At the same time, pull both ends outward. This finishes half of one square knot.
The knots should be snug and compact, but don't overdo it. Extra tight knots will just warp the pattern. You should be able to clearly see the strands weaved into each other.
Now, take the right strand. Bend it over the center, and place the left strand on top of it.
Move the left strand under the middle. Bring it up and through the right loop.
Pull the ends until the knot tightens. This completes one square knot.
Make another square knot by repeating Steps 9 through 15.
With the next four strands, make a second pair of square knots. Repeat with the last four strands.

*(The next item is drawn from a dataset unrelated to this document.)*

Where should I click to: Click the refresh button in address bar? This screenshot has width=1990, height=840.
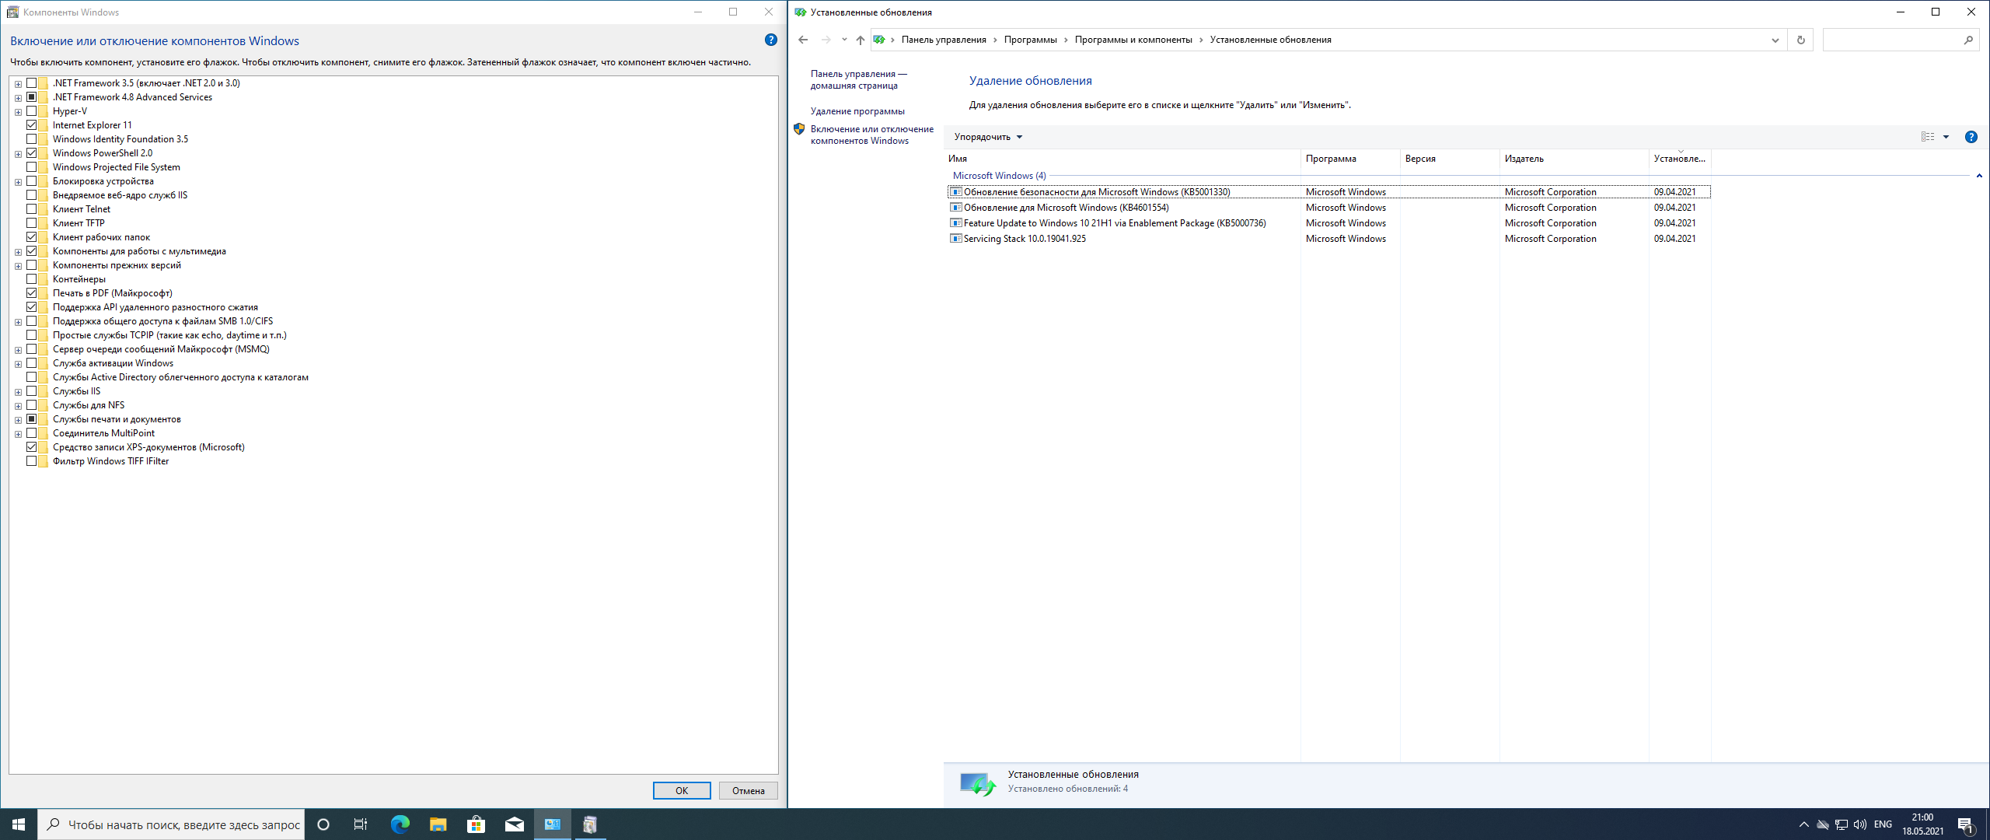pos(1800,40)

To prepare for the next row, set aside the first and last two outer strands. Make two sets of four with the middle strands.
Within each set, make two square knots.
To get ready for the next row, separate all the strands into groups of four, just like you did in the beginning.
Continue tying square knots, alternating between rows of three and two. Repeat until you have just enough to cover half of your wrist.
To check your progress, simply place the watch face on your wrist.
Make an extra row or two just to be safe. You can always trim it later. Nothing is worse than cutting the strands, only to realize that the strap is too short!
Rotate the watch face and tape it down. Using larkshead knots, add another set of six folded strands.
To finish the second half of your watch strap, tie rows of square knots, just like you did in Steps 7 through 19.
Once both sides are complete, trim the excess cord.
Using the flat portion of the pliers, add a ribbon clamp to each end.
Before inserting the watch strap, bend the ribbon clamp ever so slightly. This will make it easier to "latch" on to the strap. From there, slowly bend it close, making sure that every bit of the strap is included.
Add a jump ring and a jewelry clasp. If needed, another jump ring to the opposite end. Some ribbon clamps have a loop that's big enough for a jewelry clasp.
Your new accessory is ready to rock n' roll. To customize your watch strap, use cords in different colors. As long as its cotton, you're good to go.
For some extra flair, add beads to the cord at equal intervals. You can even attach charms with smaller jump rings.
If you're already a macrame pro, don't feel limited to square knots. Get creative with your favorite techniques and patterns.